Doug Hall and Jody Procter of the media art collective T. R. Uthco performing Walking Mission Street (1972) in San Francisco.
two men painted white wearing white clothing on the medium of a busy street
Doug Hall and Jody Procter of the media art collective T. R. Uthco performing Walking Mission Street (1972) in San Francisco. Photo by Diane Andrews Hall. Courtesy of T. R. Uthco.

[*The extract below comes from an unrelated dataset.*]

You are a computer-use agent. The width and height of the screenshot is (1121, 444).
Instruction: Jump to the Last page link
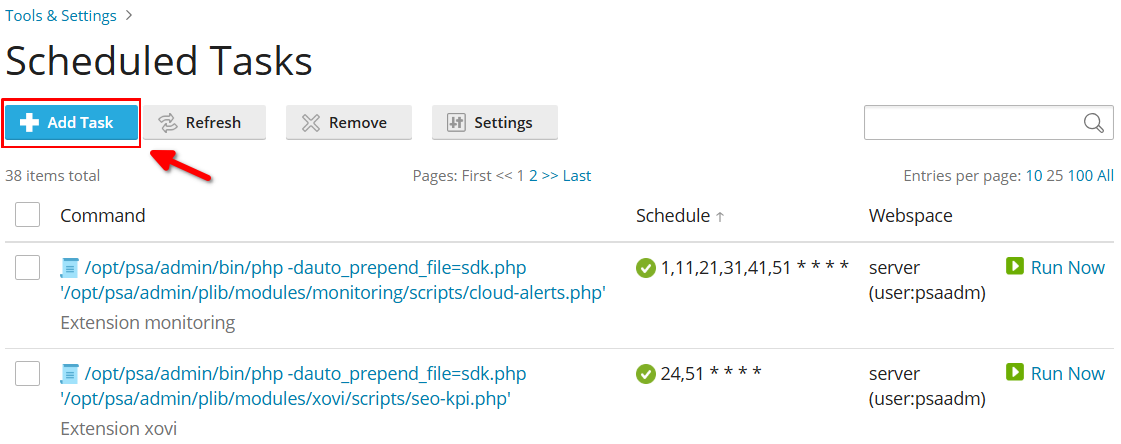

T. R. Uthco—the media art and performance collective formed by Doug Hall, his wife Diane Hall, and his college roommate Jody Procter—made work from 1970 to 1978. They used spectacle and theatricality to satirize mass media, working with the idea that the stronger they could make an image, the more it would circulate. In two 1972 performances, Doug Hall and Procter dressed as men, powder white from head to toe, with Diane Hall staging and photographing the events. In the first, 32 Feet Per Second Per Second, they sat for six hours in chairs bolted sixty feet high on the façade of La Mamelle, an art space in downtown San Francisco. In the second, they set out to walk the eight-mile-long urban Mission Street corridor from Daly City to San Francisco’s Embarcadero. Their walking performance, an intervention in the urban geography, was inspired by the Situationists International,1a group of European avant-garde artists and writers who sought to create situations to disrupt everyday capitalist routine, breaking down the barriers between art and life.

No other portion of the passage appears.